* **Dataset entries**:
BEGIN

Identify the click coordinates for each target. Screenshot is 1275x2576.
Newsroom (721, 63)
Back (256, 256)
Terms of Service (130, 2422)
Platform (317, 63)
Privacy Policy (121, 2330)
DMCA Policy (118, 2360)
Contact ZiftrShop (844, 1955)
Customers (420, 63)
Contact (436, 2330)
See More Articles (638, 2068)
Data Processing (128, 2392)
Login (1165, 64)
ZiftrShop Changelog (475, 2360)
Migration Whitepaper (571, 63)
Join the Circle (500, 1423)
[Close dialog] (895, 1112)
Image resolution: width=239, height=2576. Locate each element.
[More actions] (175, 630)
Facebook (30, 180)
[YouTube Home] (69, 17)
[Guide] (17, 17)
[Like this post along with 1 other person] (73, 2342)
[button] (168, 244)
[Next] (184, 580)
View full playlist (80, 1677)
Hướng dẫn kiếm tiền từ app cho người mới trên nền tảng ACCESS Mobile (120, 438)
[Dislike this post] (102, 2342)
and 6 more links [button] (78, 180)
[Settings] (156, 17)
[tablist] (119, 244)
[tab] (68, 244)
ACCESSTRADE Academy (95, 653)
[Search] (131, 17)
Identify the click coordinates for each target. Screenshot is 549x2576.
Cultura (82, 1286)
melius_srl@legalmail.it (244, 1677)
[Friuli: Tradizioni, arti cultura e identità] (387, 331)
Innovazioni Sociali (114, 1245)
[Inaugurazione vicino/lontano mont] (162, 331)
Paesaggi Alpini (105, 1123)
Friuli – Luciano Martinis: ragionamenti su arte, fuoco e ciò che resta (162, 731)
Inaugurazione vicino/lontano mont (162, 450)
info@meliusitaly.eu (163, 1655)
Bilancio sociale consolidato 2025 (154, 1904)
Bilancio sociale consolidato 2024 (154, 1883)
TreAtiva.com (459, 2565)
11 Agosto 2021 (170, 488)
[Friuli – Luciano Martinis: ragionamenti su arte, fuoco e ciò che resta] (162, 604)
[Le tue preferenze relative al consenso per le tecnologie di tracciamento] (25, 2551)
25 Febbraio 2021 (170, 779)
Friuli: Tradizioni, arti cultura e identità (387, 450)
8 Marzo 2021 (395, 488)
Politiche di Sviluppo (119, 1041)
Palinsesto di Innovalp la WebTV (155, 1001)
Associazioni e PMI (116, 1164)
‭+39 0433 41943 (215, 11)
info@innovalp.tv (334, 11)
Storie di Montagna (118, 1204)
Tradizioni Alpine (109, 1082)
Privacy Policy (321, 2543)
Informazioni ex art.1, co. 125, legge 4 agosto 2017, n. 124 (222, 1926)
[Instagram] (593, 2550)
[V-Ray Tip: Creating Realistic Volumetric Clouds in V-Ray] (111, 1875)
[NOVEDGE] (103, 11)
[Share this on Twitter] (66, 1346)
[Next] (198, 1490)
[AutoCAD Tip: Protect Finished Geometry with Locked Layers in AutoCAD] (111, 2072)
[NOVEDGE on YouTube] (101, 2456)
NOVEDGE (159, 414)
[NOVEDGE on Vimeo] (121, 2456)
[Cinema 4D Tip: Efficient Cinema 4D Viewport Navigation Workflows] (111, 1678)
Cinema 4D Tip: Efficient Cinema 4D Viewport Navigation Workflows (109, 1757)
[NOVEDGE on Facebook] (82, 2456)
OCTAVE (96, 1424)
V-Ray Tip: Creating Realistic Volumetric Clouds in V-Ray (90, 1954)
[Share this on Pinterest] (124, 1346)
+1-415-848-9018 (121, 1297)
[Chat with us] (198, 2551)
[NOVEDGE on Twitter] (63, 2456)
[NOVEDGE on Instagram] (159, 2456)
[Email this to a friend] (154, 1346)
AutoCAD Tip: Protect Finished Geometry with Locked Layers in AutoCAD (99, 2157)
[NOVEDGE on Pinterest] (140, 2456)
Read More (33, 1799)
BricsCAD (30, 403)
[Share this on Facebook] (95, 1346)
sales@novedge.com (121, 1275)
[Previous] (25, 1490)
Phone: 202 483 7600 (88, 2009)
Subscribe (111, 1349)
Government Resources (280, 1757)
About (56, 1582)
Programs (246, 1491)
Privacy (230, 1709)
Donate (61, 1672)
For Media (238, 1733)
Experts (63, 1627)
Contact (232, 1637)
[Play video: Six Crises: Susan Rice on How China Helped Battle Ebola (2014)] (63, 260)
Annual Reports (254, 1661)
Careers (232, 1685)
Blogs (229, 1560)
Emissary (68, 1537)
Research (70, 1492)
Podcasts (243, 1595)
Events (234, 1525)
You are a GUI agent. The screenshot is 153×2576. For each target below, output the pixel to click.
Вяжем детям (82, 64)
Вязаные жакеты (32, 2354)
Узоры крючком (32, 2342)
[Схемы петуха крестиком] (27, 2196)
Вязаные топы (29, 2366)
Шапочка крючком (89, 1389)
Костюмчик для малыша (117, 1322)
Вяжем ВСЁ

END

* **EXERCISE REQUIREMENTS**: Where a line of the data includes the string "coordinates", list that line.

* **RESPONSE BELOW**:
Identify the click coordinates for each target. Screenshot is 1275x2576.
Identify the click coordinates for each target. Screenshot is 549x2576.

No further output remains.